◆ **TASK**
Quote the lines below word for word, starting with the line that contains "Task: Click the 25 value on the energy axis" and going on through the end of the items. Leave the pictures out of your answer.

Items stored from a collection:
○ ○ ○ ○
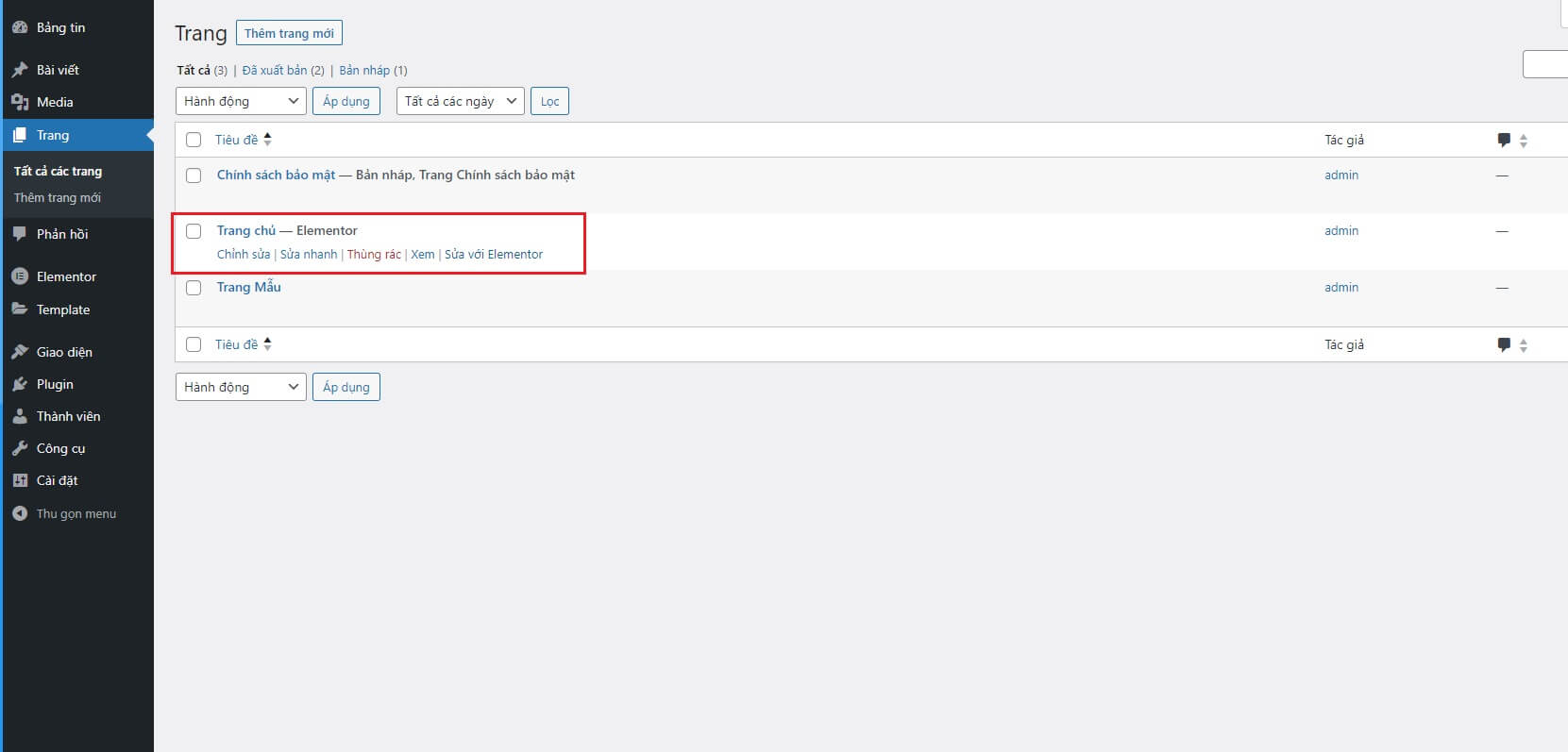Viewport: 1568px width, 752px height.
Task: Click the Thêm trang mới button
Action: (x=289, y=33)
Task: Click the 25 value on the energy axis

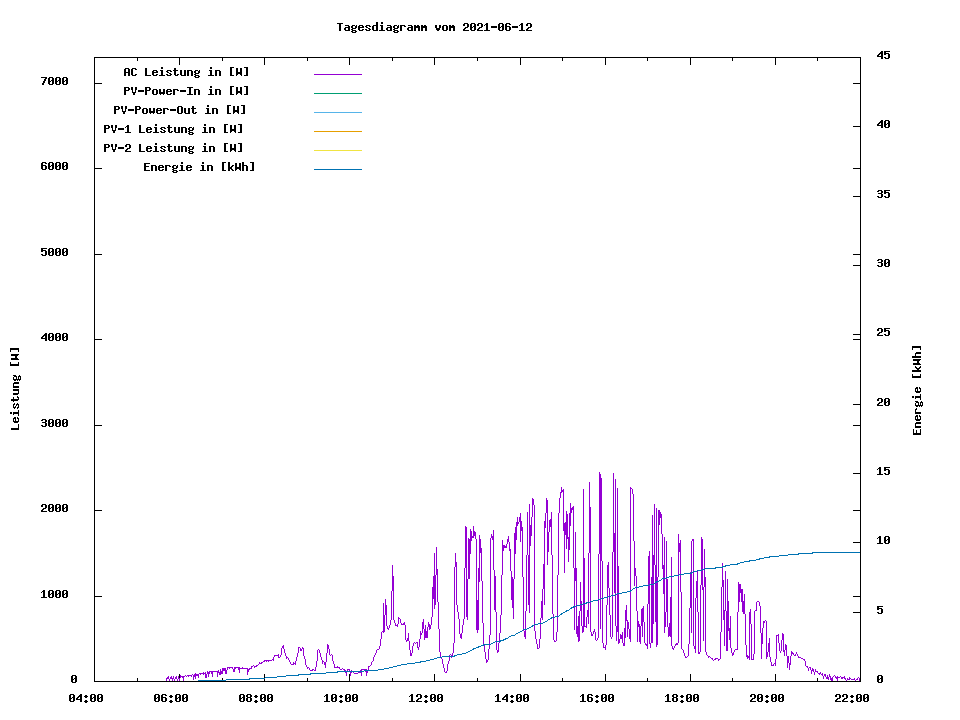Action: (883, 333)
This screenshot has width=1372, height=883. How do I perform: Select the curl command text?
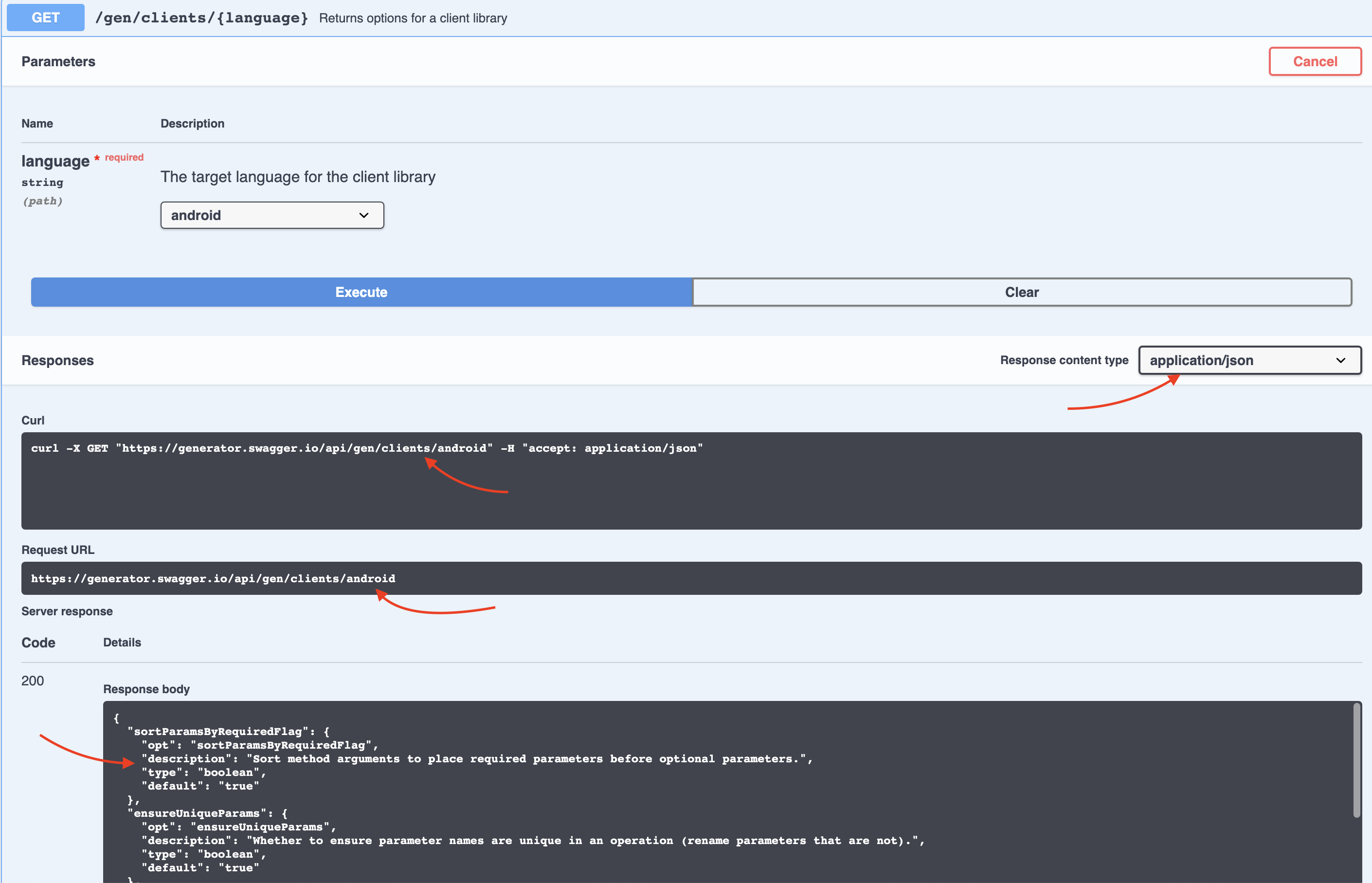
○ ○ ○ ○
◆ **ANSWER TO THE PROBLEM**
Task: Click the 25 value on the energy axis

Action: (883, 333)
This screenshot has width=1372, height=883. How do I perform: Select the curl command text?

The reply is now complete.